Les montagnards aussi attendent impatiemment la suite d’Avenir montagnes qui se termine cette année. Le gouvernement, l’Association des élus de la montagne (Anem) et le Conseil national de la montagne travaillent ensemble à une nouvelle feuille de route. Et à la rédaction d’un Acte III de la loi Montagne (après les lois de 1985 et 2016) qui tienne compte des effets du changement climatique. Le texte est attendu au premier semestre 2026. Là encore, la Caisse des Dépôts a pris les devants en annonçant, à l’occasion du dernier congrès de l'Anem, son propre dispositif doté de six milliards d'euros d'ici à 2030…
"Sortir du chacun pour soi territorial"
Il reste que cet empilement de programmes - dont il faudra préciser les futurs financements et le contenu - ne constitue pas une politique d’aménagement du territoire. Au moins l’Agence nationale de la cohésion des territoires (ANCT) – lointaine descendante de la Datar - chargée de les piloter, a-t-elle échappé à la fièvre de tronçonneuse qui s’était emparée des parlementaires au mois de mars… De nombreuses réflexions sont venues alimenter le débat ces dernières semaines. "Cette partition par taille, en miroir à l’organisation des associations d’élus locaux, présente deux limites : ses effets d’entraînement sont faibles ; elle évacue les potentiels de mutation liés aux interdépendances territoriales", estime Jean-Marc Offner, président de l'École urbaine de Sciences Po, dans une note pour Terra Nova sur le "périurbain".
Le géographe Achille Warnant invite pour sa part à "sortir du chacun pour soi territorial" et de "l’attractivité à tout prix". Il lui préfère "l’habitabilité territoriale" au regard de laquelle la décroissance démographique n’est pas forcément un handicap. Constatant que le programme Petites Villes de demain a pu exacerber les tensions entre centralités et périphérie, le Sénat propose, lui, de travailler à une "échelle territoriale plus vaste", au niveau des intercommunalités ou des pôles d’équilibres territoriaux par exemple, en lançant à partir de 2028 des "Territoires de demain"…
Sentiment d'abandon
Malgré ces programmes de revitalisation, auxquels il faudrait ajouter le déploiement du réseau France services, le sentiment d’abandon reste vivace dans la ruralité et a même tendance à se renforcer.

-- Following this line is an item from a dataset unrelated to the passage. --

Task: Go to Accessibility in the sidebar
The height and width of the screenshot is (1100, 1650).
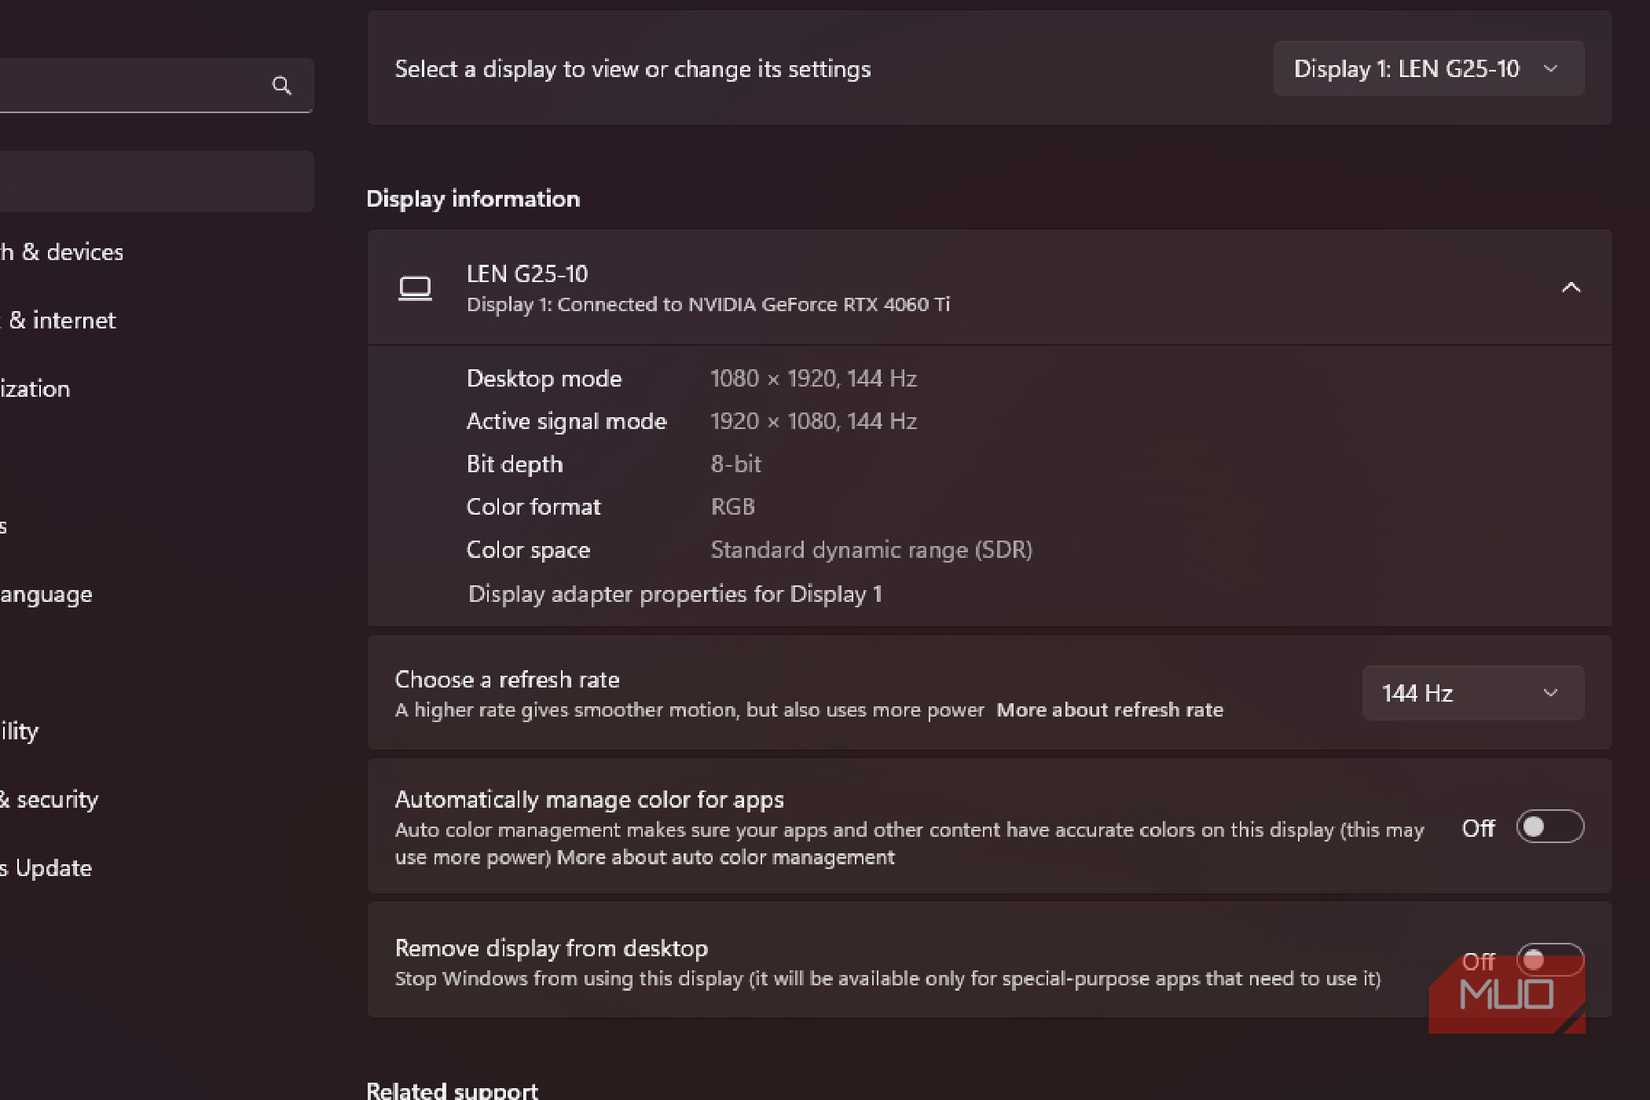Action: click(x=20, y=731)
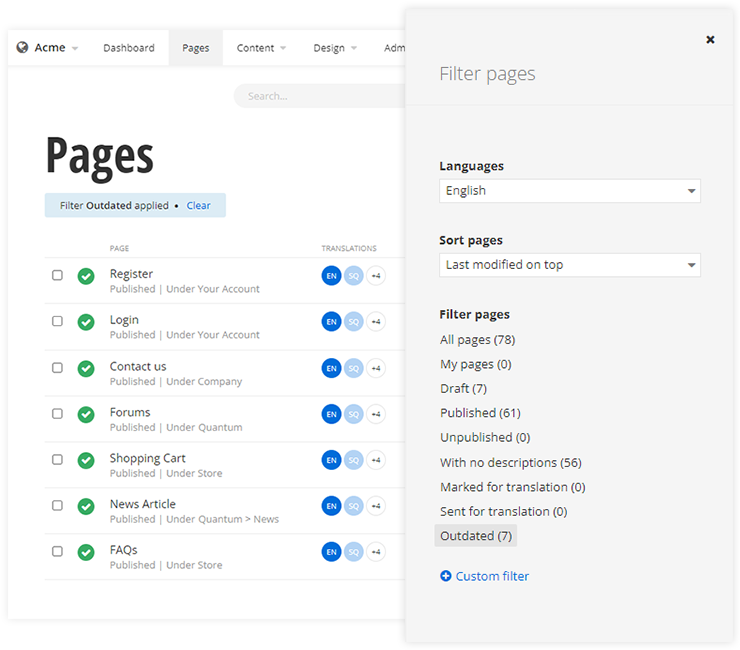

La situation industrielle avec la cascade de plans sociaux n’y est pas étrangère. 70% de l’industrie réside dans des communes de moins de 20.000 habitants, rappelle l’Association des petites villes de France (APVF) dont le président a interpellé le Premier ministre, le 17 décembre, l’appelant à bâtir de "nouvelles pratiques" avec les collectivités sur le foncier, l’énergie, la commande publique, la formation... Intercommunalités de France ramène de son côté le débat budgétaire à l’industrie : la version du budget votée par le Sénat (avant l'échec de la CMP) faisait peser "sur les seules intercommunalités la majorité (51%) de l’effort prévu pour les collectivités", pénalisant "en particulier les territoires industriels même les plus vulnérables économiquement", fait valoir l'association qui s'inquiète des fractures territoriales et sociales. "Des ruralités aux métropoles : faire France ensemble", tel était le slogan de sa convention nationale à Toulouse au mois d'octobre. Il y a été question du sentiment de relégation ou d'abandon et de la nécessité de mener les politiques de transition écologique "avec les habitants". La cohésion sociale sera l'un des premiers enjeux du mandat à venir, estiment les intercommunalités. Ce sentiment d'abandon, les élus de petites communes le vivent aussi lorsqu'il s'agit d'accéder à "l'ingénierie" pour monter leurs projets. Ce sera aussi un enjeu pour les futurs maires.